══ SUPPLIED ENTRIES

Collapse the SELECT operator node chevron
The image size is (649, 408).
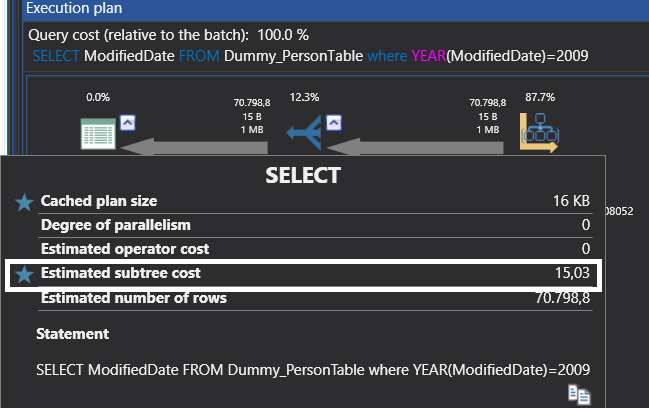127,122
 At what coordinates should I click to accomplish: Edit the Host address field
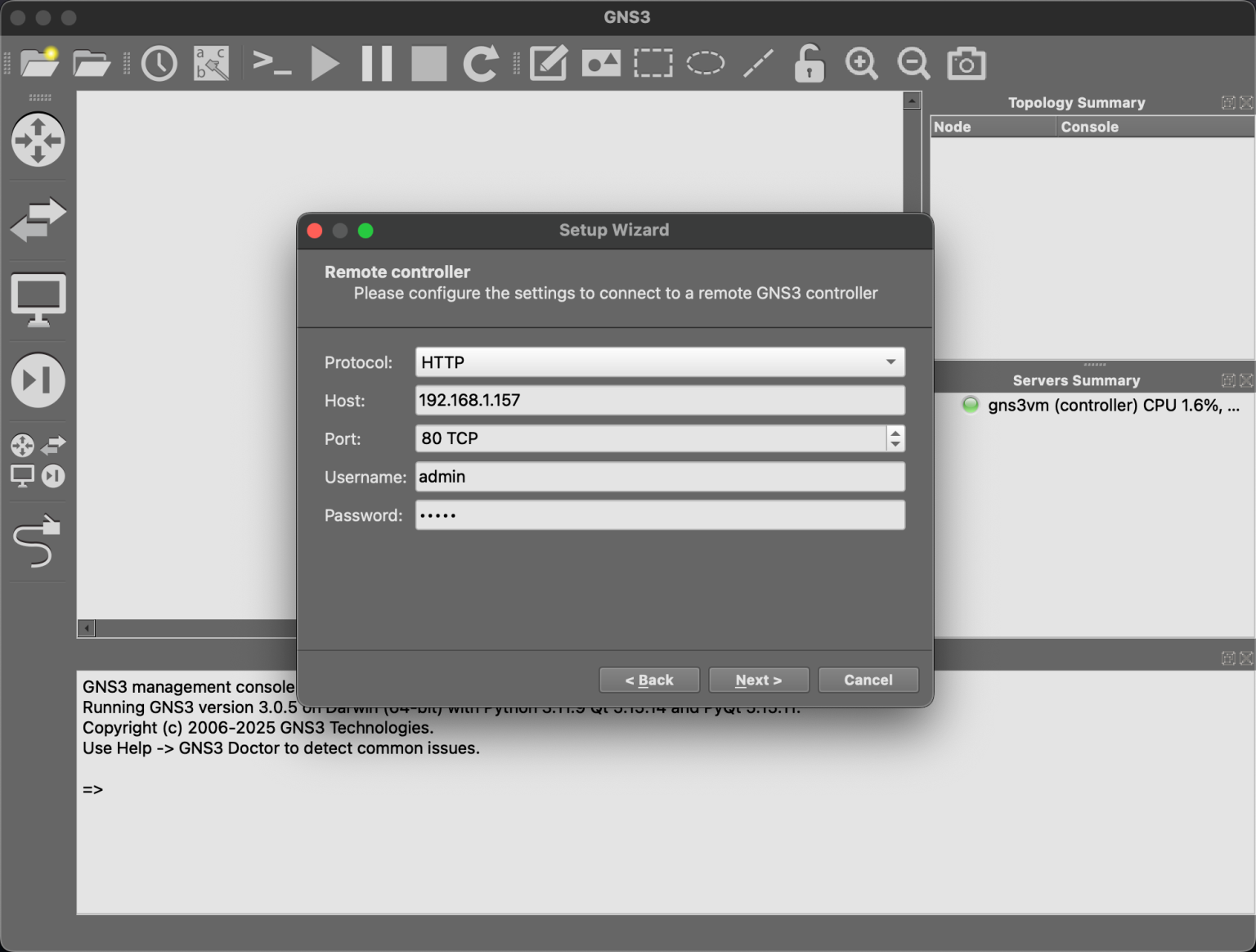point(659,400)
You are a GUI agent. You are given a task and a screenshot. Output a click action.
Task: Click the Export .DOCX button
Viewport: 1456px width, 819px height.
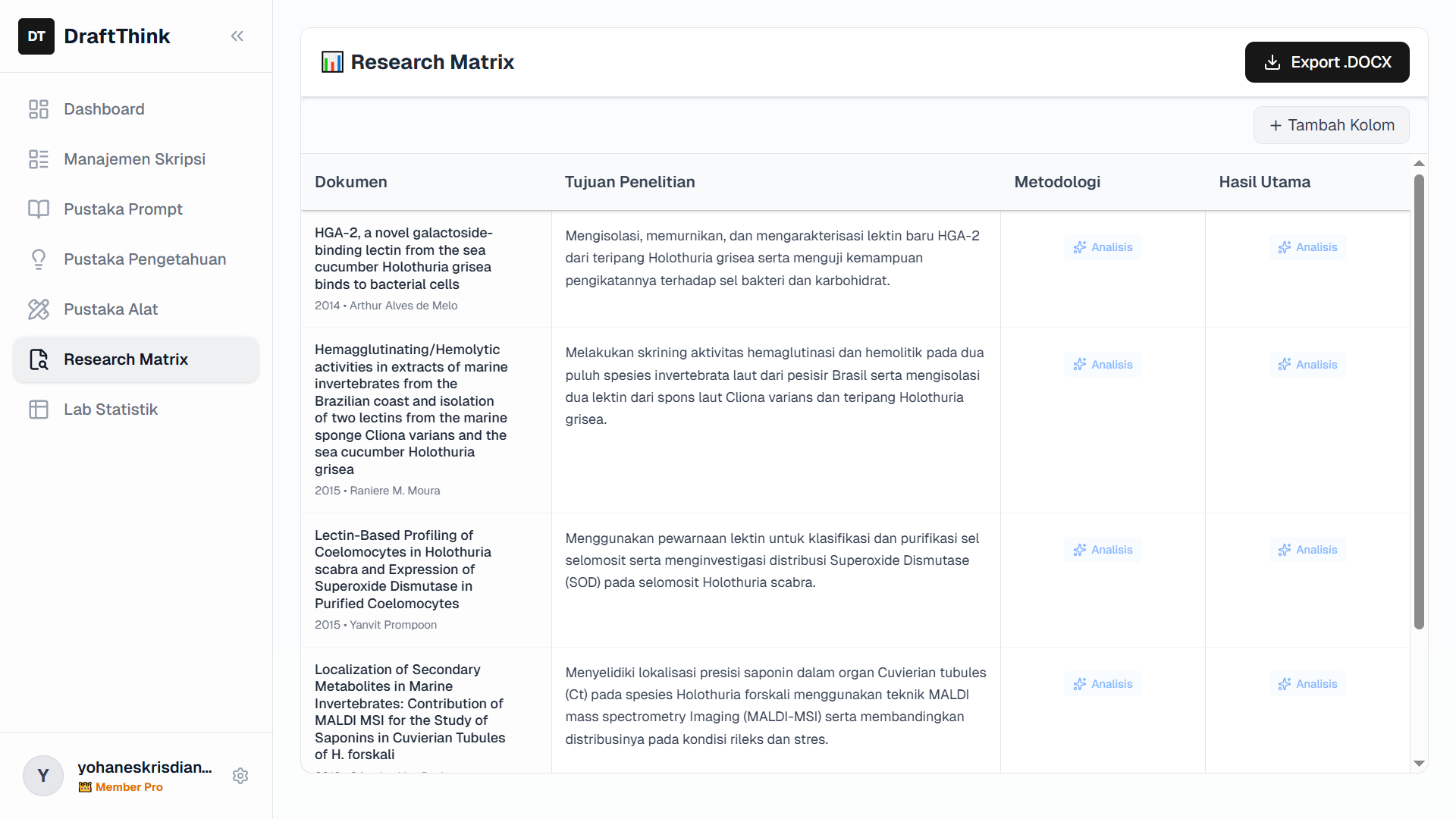1327,62
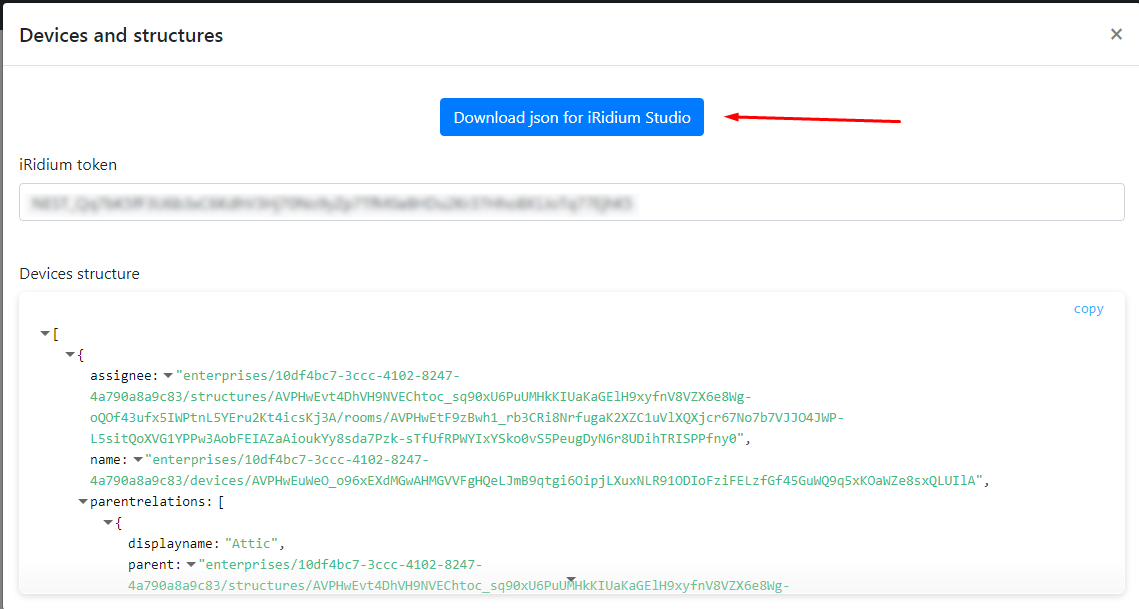Viewport: 1139px width, 609px height.
Task: Collapse the root JSON array bracket
Action: 45,333
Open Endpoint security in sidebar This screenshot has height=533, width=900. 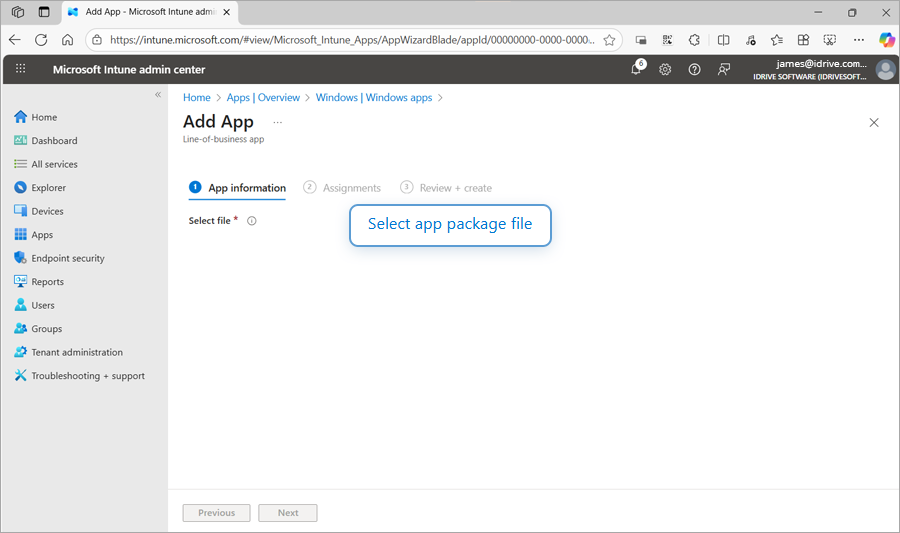click(x=67, y=258)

════

◆ TASK DESCRIPTION
Put the records, starting with the line that contains "At what coordinates" and going on through the line that contains "point(659,400)", into a JSON list of strings, one string per line, with blank lines dropped. Leave the pictures out of the answer.

◆ RESPONSE BELOW
[
  " At what coordinates should I click to accomplish: Edit the Host address field",
  "point(659,400)"
]